RAID or SnapRAID w/mergerFS

    • OMV 3.x

    This site uses cookies. By continuing to browse this site, you are agreeing to our Cookie Policy.

    • RAID or SnapRAID w/mergerFS

      First things first, I apologize for how long this will be.

      Currently I have my OMV3 system disk is cheapo 120GB SDD with a single RAID6 with 7x1TB standard desktop disks for storage. I'm currently in the process of purchasing 4TB WD red NAS disks (currently have 3 in hand, was looking to get a few more). I'm trying to decide if I want to go with RAID or with SnapRAID/MergerFS and if I do decide the latter, what my "best practices" would be for my use case.

      Some background and usage info.

      My network is a mixed environment (Linux/Windows, primarily windows, also have Active Directory etc.) So I have a few Shared Folders for SMB with the bulk of the storage in 2 SMB shares (Movies, TV Shows, Pics, Music, etc are all on one very large share). Another is used for backup purposes of other computers. It's shared out via SMB, and NFS and is also used by Urbackup. I have a few other shared folders (for Docker, PXE Boot/SFTP, Home directories which is SMB shared as well). But the largest share by far is the one shared folder used for Movies/Pics/TV/Music/etc. You can pretty much call it the general do everything shared folder. It contains the largest amount of data all within one shared folder with everything else sorted by sub folders. I'd like to keep it this way for convenience factor.

      CouchPotato/SickRage, etc all download directly to a downloads folder within the primary shared folder, postprocess, then once done, moves the files to Movies/TV etc location accordingly.

      I'm currently backing up all of the Shared Folders plus some of the critical system folders to CrashPlan (small business edition so it CAN (if configured) continuously back up as files change/are created) so I'm not ENTIRELY worried about the SnapRAID not being real time.

      I'm playing around with SnapRAID/MergerFS in a VM and I'm trying to decide on the Create Policy configuration for MergerFS that makes sense for me.

      Existing Path....
      From the behavior I'm seeing so far, the second I create a shared folder, it puts that folder on a single physical disk. After that, all subsequent file additions created under that folder go to that same disk. Makes sense. I can see pro's/con's for this behavior in my situation though. Considering my one shared folder is going to be so large, most/all of that data will be on that one disk and consuming at least 50-75% of a single disk and continuing to grow considering it's my primary shared storage. I realize this would make moving files/etc much faster as it's staying on the same disk. I would assume (yes I know what happens when you assume) that once that disk hits the configured Min Free Space cut off of the MergerFS, it will dump to the next desk and replicate the folder structure?

      Pro's
      It's obvious for the most part what physical disk your data is on
      Speeds up file move operations (not the biggest deal for me as I rarely move large files)
      Spins up/down single disks (again for the most part) for read/writes in a folder

      Con's (in my case)

*What is required*.
Please rewrite the forum post about RAID versus SnapRAID starting with "I'm playing around" and going on through "Existing Path....", changing "Create Policy" to "Storage Policy".

(Item-finding records)
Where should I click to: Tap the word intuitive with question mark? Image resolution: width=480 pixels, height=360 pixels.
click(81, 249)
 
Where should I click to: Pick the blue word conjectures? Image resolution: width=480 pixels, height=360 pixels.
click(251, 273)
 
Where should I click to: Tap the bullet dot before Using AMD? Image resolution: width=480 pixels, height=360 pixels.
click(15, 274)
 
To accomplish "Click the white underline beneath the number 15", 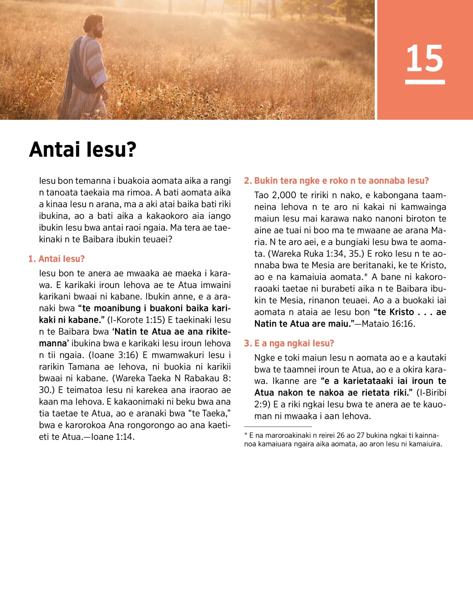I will [x=425, y=82].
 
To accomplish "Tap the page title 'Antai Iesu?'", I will [x=83, y=150].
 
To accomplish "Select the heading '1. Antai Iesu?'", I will [x=56, y=259].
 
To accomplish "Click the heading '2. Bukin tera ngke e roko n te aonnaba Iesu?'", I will [x=336, y=181].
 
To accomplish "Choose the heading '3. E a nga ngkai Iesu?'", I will [x=289, y=343].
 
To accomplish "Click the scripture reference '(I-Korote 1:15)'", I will [x=136, y=320].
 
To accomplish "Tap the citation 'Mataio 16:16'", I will [x=388, y=324].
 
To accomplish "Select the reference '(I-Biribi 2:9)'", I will [x=431, y=393].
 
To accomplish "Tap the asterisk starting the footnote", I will [x=246, y=435].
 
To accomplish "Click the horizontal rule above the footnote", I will [x=278, y=426].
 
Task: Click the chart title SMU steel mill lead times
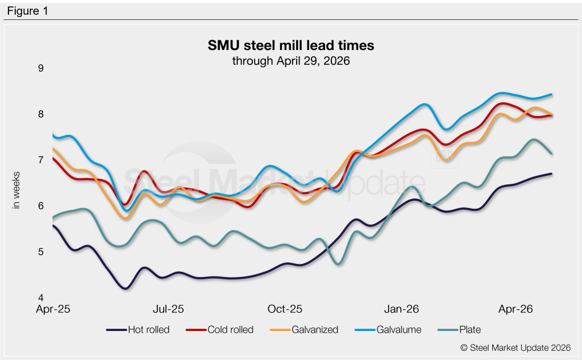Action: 290,45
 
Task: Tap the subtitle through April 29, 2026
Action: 290,60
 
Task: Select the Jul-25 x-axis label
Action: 169,310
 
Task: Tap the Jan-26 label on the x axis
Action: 401,310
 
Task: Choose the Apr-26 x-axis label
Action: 516,310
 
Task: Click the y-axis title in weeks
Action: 16,190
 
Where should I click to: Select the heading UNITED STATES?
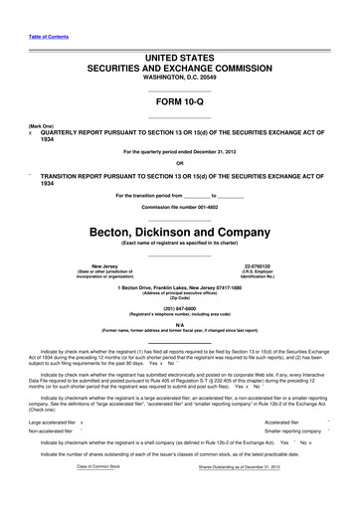pyautogui.click(x=179, y=61)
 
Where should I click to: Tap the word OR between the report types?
pyautogui.click(x=179, y=164)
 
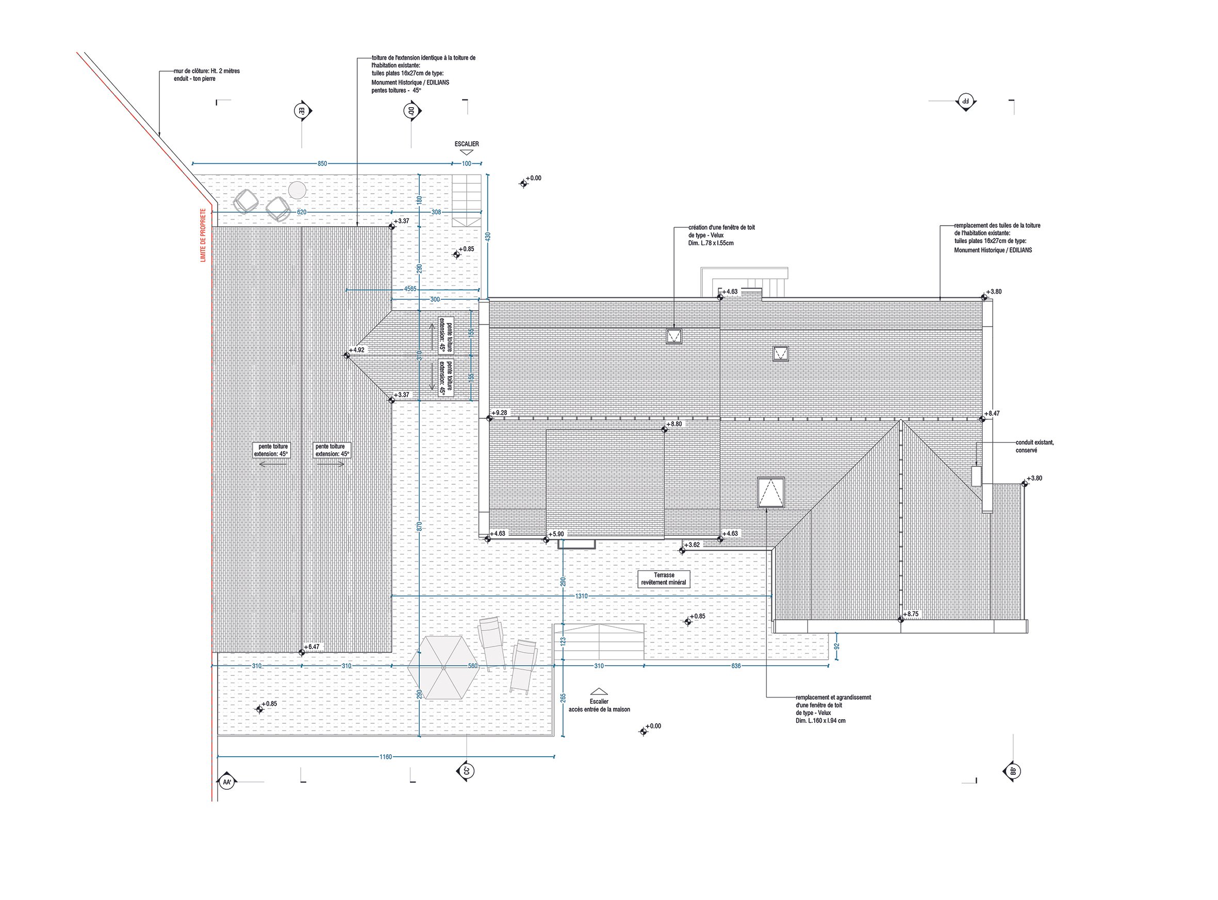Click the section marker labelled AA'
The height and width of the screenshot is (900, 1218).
coord(226,783)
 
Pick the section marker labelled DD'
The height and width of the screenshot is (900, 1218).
coord(410,112)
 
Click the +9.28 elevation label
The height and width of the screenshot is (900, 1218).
coord(499,413)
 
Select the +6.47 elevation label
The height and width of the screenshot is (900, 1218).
coord(312,647)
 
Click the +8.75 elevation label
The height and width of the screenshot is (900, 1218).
coord(911,614)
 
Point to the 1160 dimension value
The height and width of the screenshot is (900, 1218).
coord(386,757)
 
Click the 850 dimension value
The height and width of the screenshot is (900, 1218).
coord(322,164)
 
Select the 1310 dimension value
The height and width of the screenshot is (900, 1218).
coord(581,597)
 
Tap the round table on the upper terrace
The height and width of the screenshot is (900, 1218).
coord(297,190)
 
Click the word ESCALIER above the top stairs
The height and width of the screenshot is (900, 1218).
coord(467,144)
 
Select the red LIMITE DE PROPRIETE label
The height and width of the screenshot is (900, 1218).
coord(203,235)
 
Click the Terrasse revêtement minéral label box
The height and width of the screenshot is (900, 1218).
coord(664,579)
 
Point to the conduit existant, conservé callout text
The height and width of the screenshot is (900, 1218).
coord(1034,446)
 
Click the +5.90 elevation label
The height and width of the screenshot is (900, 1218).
coord(556,534)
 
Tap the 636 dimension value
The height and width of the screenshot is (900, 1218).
coord(735,666)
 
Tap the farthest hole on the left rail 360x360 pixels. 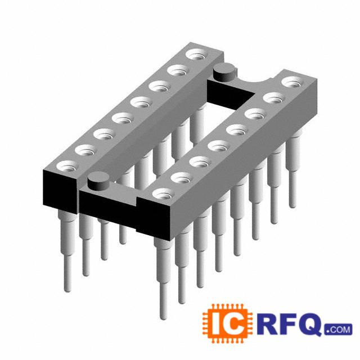pos(197,55)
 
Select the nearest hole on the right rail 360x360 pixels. pos(164,194)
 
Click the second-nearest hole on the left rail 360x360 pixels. pos(86,151)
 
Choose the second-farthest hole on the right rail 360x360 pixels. pos(274,98)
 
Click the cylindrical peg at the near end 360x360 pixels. pos(98,181)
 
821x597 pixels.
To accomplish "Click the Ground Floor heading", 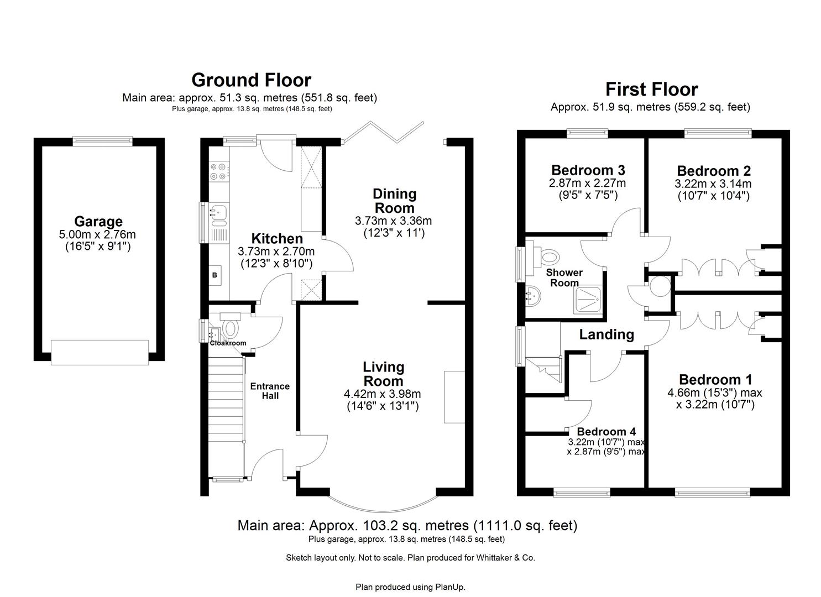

*Answer for the task*.
I'm playing around with SnapRAID/MergerFS in a VM and I'm trying to decide on the Storage Policy configuration for MergerFS that makes sense for me.

      Existing Path....